[What is needed]
Nothing should be left out: repeat all the data exactly.

[Available data]
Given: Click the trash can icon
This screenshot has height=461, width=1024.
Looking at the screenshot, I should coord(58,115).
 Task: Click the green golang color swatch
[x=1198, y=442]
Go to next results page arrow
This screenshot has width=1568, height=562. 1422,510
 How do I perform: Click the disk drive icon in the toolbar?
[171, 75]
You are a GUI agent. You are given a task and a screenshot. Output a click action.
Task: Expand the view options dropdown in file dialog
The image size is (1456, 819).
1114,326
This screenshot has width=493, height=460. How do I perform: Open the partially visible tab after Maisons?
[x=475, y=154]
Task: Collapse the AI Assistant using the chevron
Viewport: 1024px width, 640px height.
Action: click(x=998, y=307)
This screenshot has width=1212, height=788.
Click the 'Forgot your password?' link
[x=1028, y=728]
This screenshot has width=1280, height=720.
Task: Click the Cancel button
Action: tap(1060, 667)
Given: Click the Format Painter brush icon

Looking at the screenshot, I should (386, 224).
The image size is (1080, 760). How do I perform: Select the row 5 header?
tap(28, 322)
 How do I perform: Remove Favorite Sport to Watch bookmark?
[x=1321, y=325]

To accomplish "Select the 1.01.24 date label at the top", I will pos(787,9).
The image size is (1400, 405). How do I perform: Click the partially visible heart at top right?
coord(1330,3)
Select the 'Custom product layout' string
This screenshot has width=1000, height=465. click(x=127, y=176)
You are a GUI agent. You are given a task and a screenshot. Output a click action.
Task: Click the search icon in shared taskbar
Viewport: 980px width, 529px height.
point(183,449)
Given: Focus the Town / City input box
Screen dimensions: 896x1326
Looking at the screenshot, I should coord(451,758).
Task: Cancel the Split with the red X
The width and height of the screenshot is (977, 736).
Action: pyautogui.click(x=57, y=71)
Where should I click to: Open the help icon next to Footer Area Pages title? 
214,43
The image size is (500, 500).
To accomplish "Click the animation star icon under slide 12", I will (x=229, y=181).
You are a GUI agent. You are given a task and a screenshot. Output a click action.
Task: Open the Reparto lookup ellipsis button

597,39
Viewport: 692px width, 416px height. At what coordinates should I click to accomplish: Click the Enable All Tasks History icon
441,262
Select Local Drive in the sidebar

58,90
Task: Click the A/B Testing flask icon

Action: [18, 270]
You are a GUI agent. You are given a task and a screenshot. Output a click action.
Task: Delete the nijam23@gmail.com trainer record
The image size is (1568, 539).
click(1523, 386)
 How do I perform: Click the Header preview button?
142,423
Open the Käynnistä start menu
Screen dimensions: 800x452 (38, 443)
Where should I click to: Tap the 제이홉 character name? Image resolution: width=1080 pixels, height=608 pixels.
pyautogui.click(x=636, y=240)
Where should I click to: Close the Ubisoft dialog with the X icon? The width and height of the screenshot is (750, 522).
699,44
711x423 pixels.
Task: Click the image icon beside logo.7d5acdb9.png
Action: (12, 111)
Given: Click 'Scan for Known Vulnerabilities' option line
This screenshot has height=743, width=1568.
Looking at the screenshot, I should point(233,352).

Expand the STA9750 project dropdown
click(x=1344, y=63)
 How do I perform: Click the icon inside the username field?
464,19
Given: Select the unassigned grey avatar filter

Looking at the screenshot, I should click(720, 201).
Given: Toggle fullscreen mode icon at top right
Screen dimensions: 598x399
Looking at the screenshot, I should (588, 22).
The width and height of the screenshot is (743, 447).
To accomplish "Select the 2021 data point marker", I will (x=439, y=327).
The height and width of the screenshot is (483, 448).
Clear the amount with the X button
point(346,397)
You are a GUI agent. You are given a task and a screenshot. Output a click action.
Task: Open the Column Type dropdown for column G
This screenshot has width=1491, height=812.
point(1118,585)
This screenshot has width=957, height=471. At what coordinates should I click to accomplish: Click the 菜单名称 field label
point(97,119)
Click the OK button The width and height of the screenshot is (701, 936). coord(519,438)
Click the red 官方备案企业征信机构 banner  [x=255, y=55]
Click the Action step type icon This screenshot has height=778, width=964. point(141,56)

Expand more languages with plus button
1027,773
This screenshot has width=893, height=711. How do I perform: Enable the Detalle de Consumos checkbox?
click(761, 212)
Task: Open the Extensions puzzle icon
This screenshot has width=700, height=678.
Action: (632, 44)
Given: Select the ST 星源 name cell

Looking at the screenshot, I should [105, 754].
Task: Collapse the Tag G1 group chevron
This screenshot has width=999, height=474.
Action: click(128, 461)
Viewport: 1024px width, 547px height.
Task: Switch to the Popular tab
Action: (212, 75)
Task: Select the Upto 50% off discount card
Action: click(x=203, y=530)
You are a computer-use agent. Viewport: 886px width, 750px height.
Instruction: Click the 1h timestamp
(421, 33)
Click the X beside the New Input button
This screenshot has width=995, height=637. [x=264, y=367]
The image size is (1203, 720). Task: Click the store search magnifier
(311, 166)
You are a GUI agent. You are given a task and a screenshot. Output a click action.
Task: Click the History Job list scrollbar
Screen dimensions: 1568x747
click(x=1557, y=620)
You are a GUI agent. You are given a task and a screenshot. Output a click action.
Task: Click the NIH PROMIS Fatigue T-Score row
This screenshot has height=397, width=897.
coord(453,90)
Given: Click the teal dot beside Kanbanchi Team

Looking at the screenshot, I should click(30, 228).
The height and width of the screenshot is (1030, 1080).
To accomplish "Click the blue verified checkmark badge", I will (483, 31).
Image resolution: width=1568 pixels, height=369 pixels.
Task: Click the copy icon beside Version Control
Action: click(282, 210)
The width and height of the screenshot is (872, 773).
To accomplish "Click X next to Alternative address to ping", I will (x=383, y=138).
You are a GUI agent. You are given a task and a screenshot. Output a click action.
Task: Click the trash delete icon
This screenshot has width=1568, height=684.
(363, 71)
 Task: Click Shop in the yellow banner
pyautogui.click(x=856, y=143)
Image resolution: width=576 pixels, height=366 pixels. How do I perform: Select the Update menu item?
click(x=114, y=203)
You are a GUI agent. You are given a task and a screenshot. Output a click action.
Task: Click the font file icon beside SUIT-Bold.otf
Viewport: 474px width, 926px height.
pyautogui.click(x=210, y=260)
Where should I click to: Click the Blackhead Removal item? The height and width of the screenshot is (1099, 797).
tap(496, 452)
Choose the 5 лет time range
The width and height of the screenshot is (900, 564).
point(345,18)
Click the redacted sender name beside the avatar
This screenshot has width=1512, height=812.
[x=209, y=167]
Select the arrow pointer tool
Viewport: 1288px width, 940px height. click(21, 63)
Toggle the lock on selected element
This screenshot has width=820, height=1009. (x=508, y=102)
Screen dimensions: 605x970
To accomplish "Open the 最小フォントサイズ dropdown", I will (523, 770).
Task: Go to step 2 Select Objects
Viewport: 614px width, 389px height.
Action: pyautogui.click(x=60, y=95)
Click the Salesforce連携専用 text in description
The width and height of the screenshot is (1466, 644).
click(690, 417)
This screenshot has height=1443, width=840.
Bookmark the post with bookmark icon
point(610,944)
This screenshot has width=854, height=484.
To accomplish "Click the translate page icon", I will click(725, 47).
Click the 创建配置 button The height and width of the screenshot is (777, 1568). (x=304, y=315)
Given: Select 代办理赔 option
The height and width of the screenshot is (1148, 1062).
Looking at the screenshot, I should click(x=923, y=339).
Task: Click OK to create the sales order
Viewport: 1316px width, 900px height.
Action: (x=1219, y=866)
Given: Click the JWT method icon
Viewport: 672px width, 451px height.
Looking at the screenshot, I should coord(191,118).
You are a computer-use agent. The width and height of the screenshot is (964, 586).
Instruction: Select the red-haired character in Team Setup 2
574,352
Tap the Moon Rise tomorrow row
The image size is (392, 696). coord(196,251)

[Written answer]
Given: Click the trash can icon
This screenshot has height=461, width=1024.
Looking at the screenshot, I should coord(58,115).
 Task: Click the green golang color swatch
[x=1198, y=442]
Go to next results page arrow
This screenshot has width=1568, height=562. 1422,510
 How do I perform: Click the disk drive icon in the toolbar?
[171, 75]
You are a GUI agent. You are given a task and a screenshot. Output a click action.
Task: Expand the view options dropdown in file dialog
The image size is (1456, 819).
1114,326
This screenshot has width=493, height=460. How do I perform: Open the partially visible tab after Maisons?
[x=475, y=154]
Task: Collapse the AI Assistant using the chevron
Viewport: 1024px width, 640px height.
Action: click(x=998, y=307)
This screenshot has width=1212, height=788.
Click the 'Forgot your password?' link
[x=1028, y=728]
This screenshot has width=1280, height=720.
Task: Click the Cancel button
Action: tap(1060, 667)
Given: Click the Format Painter brush icon

Looking at the screenshot, I should (386, 224).
The image size is (1080, 760). How do I perform: Select the row 5 header?
tap(28, 322)
 How do I perform: Remove Favorite Sport to Watch bookmark?
[x=1321, y=325]

To accomplish "Select the 1.01.24 date label at the top", I will pos(787,9).
The image size is (1400, 405). How do I perform: Click the partially visible heart at top right?
coord(1330,3)
Select the 'Custom product layout' string
This screenshot has width=1000, height=465. click(x=127, y=176)
You are a GUI agent. You are given a task and a screenshot. Output a click action.
Task: Click the search icon in shared taskbar
Viewport: 980px width, 529px height.
point(183,449)
Given: Focus the Town / City input box
Screen dimensions: 896x1326
Looking at the screenshot, I should coord(451,758).
Task: Cancel the Split with the red X
The width and height of the screenshot is (977, 736).
Action: pyautogui.click(x=57, y=71)
Where should I click to: Open the help icon next to Footer Area Pages title? 
214,43
The image size is (500, 500).
To accomplish "Click the animation star icon under slide 12", I will (x=229, y=181).
You are a GUI agent. You are given a task and a screenshot. Output a click action.
Task: Open the Reparto lookup ellipsis button

597,39
Viewport: 692px width, 416px height. At what coordinates should I click to accomplish: Click the Enable All Tasks History icon
441,262
Select Local Drive in the sidebar

58,90
Task: Click the A/B Testing flask icon

Action: [18, 270]
You are a GUI agent. You are given a task and a screenshot. Output a click action.
Task: Delete the nijam23@gmail.com trainer record
The image size is (1568, 539).
click(1523, 386)
 How do I perform: Click the Header preview button?
142,423
Open the Käynnistä start menu
Screen dimensions: 800x452 (38, 443)
Where should I click to: Tap the 제이홉 character name? Image resolution: width=1080 pixels, height=608 pixels.
pyautogui.click(x=636, y=240)
Where should I click to: Close the Ubisoft dialog with the X icon? The width and height of the screenshot is (750, 522).
699,44
711x423 pixels.
Task: Click the image icon beside logo.7d5acdb9.png
Action: (12, 111)
Given: Click 'Scan for Known Vulnerabilities' option line
This screenshot has height=743, width=1568.
Looking at the screenshot, I should point(233,352).

Expand the STA9750 project dropdown
click(x=1344, y=63)
 How do I perform: Click the icon inside the username field?
464,19
Given: Select the unassigned grey avatar filter

Looking at the screenshot, I should click(720, 201).
Given: Toggle fullscreen mode icon at top right
Screen dimensions: 598x399
Looking at the screenshot, I should (588, 22).
The width and height of the screenshot is (743, 447).
To accomplish "Select the 2021 data point marker", I will (x=439, y=327).
The height and width of the screenshot is (483, 448).
Clear the amount with the X button
point(346,397)
You are a GUI agent. You are given a task and a screenshot. Output a click action.
Task: Open the Column Type dropdown for column G
This screenshot has width=1491, height=812.
point(1118,585)
This screenshot has width=957, height=471. At what coordinates should I click to accomplish: Click the 菜单名称 field label
point(97,119)
Click the OK button The width and height of the screenshot is (701, 936). coord(519,438)
Click the red 官方备案企业征信机构 banner  [x=255, y=55]
Click the Action step type icon This screenshot has height=778, width=964. point(141,56)

Expand more languages with plus button
1027,773
This screenshot has width=893, height=711. How do I perform: Enable the Detalle de Consumos checkbox?
click(761, 212)
Task: Open the Extensions puzzle icon
This screenshot has width=700, height=678.
Action: (632, 44)
Given: Select the ST 星源 name cell

Looking at the screenshot, I should [105, 754].
Task: Collapse the Tag G1 group chevron
This screenshot has width=999, height=474.
Action: click(128, 461)
Viewport: 1024px width, 547px height.
Task: Switch to the Popular tab
Action: (212, 75)
Task: Select the Upto 50% off discount card
Action: click(x=203, y=530)
You are a computer-use agent. Viewport: 886px width, 750px height.
Instruction: Click the 1h timestamp
(421, 33)
Click the X beside the New Input button
This screenshot has width=995, height=637. [x=264, y=367]
The image size is (1203, 720). Task: Click the store search magnifier
(311, 166)
You are a GUI agent. You are given a task and a screenshot. Output a click action.
Task: Click the History Job list scrollbar
Screen dimensions: 1568x747
click(x=1557, y=620)
You are a GUI agent. You are given a task and a screenshot. Output a click action.
Task: Click the NIH PROMIS Fatigue T-Score row
This screenshot has height=397, width=897.
coord(453,90)
Given: Click the teal dot beside Kanbanchi Team

Looking at the screenshot, I should click(30, 228).
The height and width of the screenshot is (1030, 1080).
To accomplish "Click the blue verified checkmark badge", I will (483, 31).
Image resolution: width=1568 pixels, height=369 pixels.
Task: Click the copy icon beside Version Control
Action: click(282, 210)
The width and height of the screenshot is (872, 773).
To accomplish "Click X next to Alternative address to ping", I will (x=383, y=138).
You are a GUI agent. You are given a task and a screenshot. Output a click action.
Task: Click the trash delete icon
This screenshot has width=1568, height=684.
(363, 71)
 Task: Click Shop in the yellow banner
pyautogui.click(x=856, y=143)
Image resolution: width=576 pixels, height=366 pixels. How do I perform: Select the Update menu item?
click(x=114, y=203)
You are a GUI agent. You are given a task and a screenshot. Output a click action.
Task: Click the font file icon beside SUIT-Bold.otf
Viewport: 474px width, 926px height.
pyautogui.click(x=210, y=260)
Where should I click to: Click the Blackhead Removal item? The height and width of the screenshot is (1099, 797).
tap(496, 452)
Choose the 5 лет time range
The width and height of the screenshot is (900, 564).
point(345,18)
Click the redacted sender name beside the avatar
This screenshot has width=1512, height=812.
[x=209, y=167]
Select the arrow pointer tool
Viewport: 1288px width, 940px height. click(21, 63)
Toggle the lock on selected element
This screenshot has width=820, height=1009. (x=508, y=102)
Screen dimensions: 605x970
To accomplish "Open the 最小フォントサイズ dropdown", I will (523, 770).
Task: Go to step 2 Select Objects
Viewport: 614px width, 389px height.
Action: pyautogui.click(x=60, y=95)
Click the Salesforce連携専用 text in description
The width and height of the screenshot is (1466, 644).
click(690, 417)
This screenshot has height=1443, width=840.
Bookmark the post with bookmark icon
point(610,944)
This screenshot has width=854, height=484.
To accomplish "Click the translate page icon", I will click(725, 47).
Click the 创建配置 button The height and width of the screenshot is (777, 1568). (x=304, y=315)
Given: Select 代办理赔 option
The height and width of the screenshot is (1148, 1062).
Looking at the screenshot, I should click(x=923, y=339).
Task: Click OK to create the sales order
Viewport: 1316px width, 900px height.
Action: (x=1219, y=866)
Given: Click the JWT method icon
Viewport: 672px width, 451px height.
Looking at the screenshot, I should coord(191,118).
You are a computer-use agent. The width and height of the screenshot is (964, 586).
Instruction: Select the red-haired character in Team Setup 2
574,352
Tap the Moon Rise tomorrow row
The image size is (392, 696). coord(196,251)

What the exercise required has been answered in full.